AR-shop10e.jpgEven so, the number of specialty cable companies keeps growing (which must mean that somebody’s buying their products); Bill Low, of Audioquest, was able, some years ago at CES, to do a demonstration that, by switching ordinary and High End speaker cables even on just an ordinary “boombox”, was able to convince a whole lot of people that cables DO make a difference; and even Julian Hirsch, of Hirsch-Houck Laboratories, who, over the course of a long career, reviewed more than 4,000 products for Stereo Review and other hi-fi publications, recommended in his system purchase articles that at least some portion (About 15%, as I recall) of his readers’ hi-fi budget, be allocated to buying good cables. If he didn’t think they made a difference, why would he do that? 

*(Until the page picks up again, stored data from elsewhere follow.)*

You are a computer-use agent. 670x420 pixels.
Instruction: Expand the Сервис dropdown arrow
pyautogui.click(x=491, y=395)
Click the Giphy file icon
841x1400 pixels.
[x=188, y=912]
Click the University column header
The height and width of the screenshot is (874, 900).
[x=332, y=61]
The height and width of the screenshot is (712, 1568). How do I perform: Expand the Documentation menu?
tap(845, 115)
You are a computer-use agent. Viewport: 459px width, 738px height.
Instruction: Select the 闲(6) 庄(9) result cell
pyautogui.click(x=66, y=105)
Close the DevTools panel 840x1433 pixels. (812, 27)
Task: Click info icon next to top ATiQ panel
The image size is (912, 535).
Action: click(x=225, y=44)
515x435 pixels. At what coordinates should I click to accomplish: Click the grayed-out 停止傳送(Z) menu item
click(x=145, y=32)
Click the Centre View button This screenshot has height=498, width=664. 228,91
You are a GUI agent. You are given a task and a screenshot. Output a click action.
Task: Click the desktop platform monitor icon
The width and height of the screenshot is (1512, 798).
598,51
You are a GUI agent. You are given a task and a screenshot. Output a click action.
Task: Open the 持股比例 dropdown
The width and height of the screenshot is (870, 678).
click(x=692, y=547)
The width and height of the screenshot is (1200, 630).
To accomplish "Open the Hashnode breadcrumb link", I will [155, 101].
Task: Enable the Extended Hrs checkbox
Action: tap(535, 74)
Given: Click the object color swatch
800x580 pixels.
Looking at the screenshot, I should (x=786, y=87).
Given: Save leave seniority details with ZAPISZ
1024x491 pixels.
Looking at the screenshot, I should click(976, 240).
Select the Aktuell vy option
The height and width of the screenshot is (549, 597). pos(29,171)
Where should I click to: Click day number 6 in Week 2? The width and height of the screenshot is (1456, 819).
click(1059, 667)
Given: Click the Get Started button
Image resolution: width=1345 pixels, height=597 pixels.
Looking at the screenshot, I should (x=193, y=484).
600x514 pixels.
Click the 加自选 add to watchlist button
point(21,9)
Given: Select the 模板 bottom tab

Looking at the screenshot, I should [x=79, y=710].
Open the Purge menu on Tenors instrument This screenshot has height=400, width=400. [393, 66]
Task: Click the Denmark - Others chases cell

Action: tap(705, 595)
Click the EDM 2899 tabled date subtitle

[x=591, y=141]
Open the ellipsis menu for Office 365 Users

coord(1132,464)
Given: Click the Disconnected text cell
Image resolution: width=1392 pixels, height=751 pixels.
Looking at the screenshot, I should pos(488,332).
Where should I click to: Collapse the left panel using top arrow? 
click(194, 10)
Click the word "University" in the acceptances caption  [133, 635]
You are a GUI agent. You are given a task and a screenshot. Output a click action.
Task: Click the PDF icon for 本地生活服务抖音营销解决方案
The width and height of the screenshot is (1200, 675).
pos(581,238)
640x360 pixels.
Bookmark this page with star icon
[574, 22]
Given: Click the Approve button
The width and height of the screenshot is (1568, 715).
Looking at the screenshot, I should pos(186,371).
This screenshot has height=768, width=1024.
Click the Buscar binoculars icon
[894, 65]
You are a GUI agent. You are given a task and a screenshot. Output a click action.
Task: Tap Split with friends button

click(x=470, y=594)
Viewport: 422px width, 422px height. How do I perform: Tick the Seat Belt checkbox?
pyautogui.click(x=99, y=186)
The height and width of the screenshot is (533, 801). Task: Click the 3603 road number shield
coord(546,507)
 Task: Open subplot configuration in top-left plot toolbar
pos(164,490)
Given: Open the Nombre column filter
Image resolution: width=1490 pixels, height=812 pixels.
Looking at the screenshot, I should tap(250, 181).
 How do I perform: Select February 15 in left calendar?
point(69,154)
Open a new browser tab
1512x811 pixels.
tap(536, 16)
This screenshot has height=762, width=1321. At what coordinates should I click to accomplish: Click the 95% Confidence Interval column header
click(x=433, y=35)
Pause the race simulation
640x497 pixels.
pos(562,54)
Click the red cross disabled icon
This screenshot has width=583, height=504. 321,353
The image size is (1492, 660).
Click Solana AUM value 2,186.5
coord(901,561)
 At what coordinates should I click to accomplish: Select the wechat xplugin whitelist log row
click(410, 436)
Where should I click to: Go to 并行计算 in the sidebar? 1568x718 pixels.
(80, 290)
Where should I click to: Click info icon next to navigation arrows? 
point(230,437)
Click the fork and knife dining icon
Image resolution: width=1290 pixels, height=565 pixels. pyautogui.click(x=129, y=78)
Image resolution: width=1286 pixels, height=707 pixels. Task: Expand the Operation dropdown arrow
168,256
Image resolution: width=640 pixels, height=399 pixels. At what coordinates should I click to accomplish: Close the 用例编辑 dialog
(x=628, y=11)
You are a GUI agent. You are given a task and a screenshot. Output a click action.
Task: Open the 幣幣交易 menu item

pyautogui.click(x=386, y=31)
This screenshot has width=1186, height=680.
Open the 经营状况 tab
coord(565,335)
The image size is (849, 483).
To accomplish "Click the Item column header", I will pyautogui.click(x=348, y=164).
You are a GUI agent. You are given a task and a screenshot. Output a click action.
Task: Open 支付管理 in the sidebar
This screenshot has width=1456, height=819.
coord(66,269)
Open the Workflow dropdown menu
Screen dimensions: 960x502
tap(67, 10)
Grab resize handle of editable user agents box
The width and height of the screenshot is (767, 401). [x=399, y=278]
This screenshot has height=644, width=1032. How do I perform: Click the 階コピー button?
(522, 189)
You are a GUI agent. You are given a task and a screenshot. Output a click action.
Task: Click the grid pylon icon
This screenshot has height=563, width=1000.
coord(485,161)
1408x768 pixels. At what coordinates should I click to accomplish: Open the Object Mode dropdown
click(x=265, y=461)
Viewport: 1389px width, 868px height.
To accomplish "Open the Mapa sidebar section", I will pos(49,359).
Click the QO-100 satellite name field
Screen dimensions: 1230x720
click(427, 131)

I, too, think that cables make a difference, but as you may know, I’m a former cable designer (for XLO, a company I sold in 2002 and no longer have any connection with), so what I say might very well be biased. That’s why, instead of making anything like a specific recommendation, I’m just going to tell you a little story: 

Back many years ago, when I did own that company, XLO’s biggest problem in selling to new dealers was that dealers would always – as they certainly SHOULD have done – set up the demonstration systems in their stores with whatever brand of cable was their current favorite and would “dial-in” the systems to sound as good as possible using those cables.

AR-shop10d.jpgEven though most of those systems sounded good, they very often sounded good for the wrong reason, and that made for a very specific kind of problem: Consider this; if I have Component #1 (a preamp, for example) which has (like one expensive High-End brand that I could name, but won’t), a distinctly “bright” and “thin” sound, and if that component is connected to Component #2 (a power amplifier that is wondrously neutral and “uncolored”) by a cable that’s “thick” and “dark-sounding” (like a number of brands I could name), it’s entirely possible  that the coloration errors of the “too-bright” and “too-dark” products will cancel each other out and the system will sound just great and have a seemingly perfect tonal balance. 

That’s a good thing, right? Well, No, not really. For one thing, a system set up like that could, and often did, make it difficult for XLO to sell its products to dealers: Every XLO cable was designed to be as neutral and to have as little sound of its own as possible, so when, in doing a dealer demonstration, our XLO factory rep pulled out the dealer’s “dark-sounding” cable (that sounded wonderful with  a “bright-sounding” preamp), and replaced it with a neutral-sounding (more accurate) XLO cable, the rep all too often found himself having to explain that the resultant over-bright sound was not because the XLO cable was too bright, but that something “up the line from it” was too bright; that the dealer’s own cable was too dark, which had concealed that fact, and that the XLO cable was NOT the problem, but the reason that the dealer could now hear the problem that had always been there. 

But that, of course, was business, and it was many years ago. So how does it apply to you? Well, just suppose that you were a customer in the dealer’s store and you had heard the demo as he had it set up, and liked it, and bought that preamp, and got it home, and plugged it into your system, and found that it was “burning-your-ears-off-too-bright” What would you do? Call the dealer, of course, and tell him that his preamp is too bright. And what will he do? Instead of losing a sale, won’t he likely try to convince you that the problem lies with your cables, and that you ought to buy some of the ones you heard at his store to fix things? And if you do that and it temporarily solves your problem, what’s going to happen when you change your preamp again, to one that’s truly neutral-sounding? Won’t you find your system too dark and have to buy new cables again?